__Data in this exercise__
--------

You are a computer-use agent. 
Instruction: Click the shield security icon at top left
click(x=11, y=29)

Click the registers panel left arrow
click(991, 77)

--------

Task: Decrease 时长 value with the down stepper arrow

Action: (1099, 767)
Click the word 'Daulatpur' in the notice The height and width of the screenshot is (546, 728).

--------

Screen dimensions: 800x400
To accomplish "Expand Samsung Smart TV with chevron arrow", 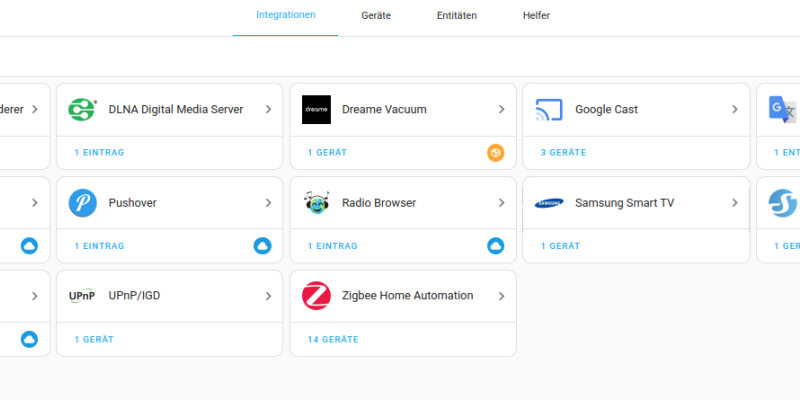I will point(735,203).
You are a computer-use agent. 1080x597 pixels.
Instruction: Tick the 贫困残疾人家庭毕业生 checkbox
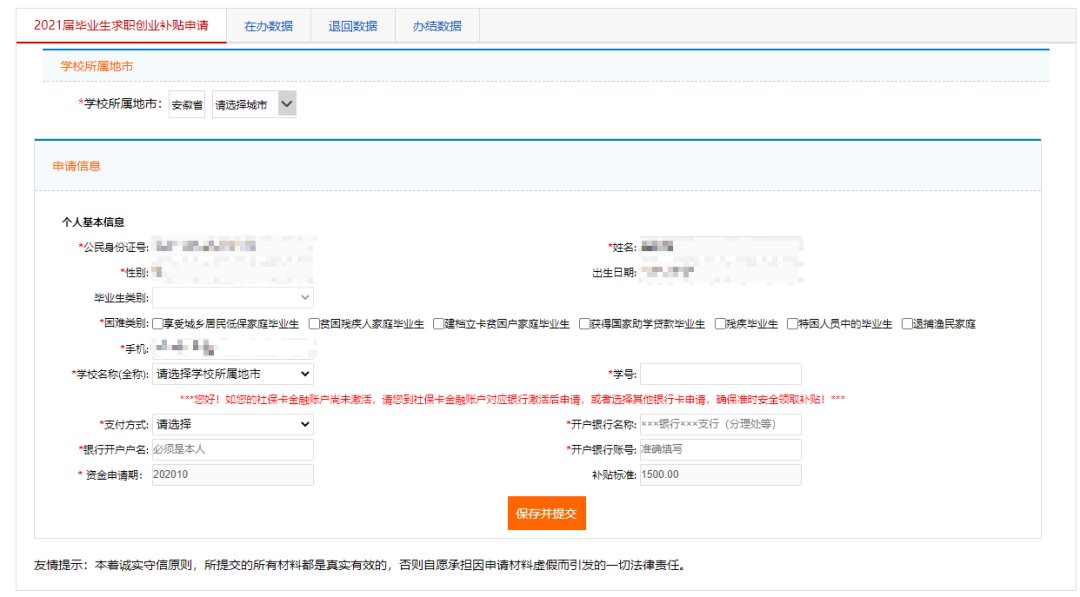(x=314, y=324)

--------

__What this task involves__
What number of lines in the records contain the word "agent"? Answer with that number alone.

__Solved exercise__
2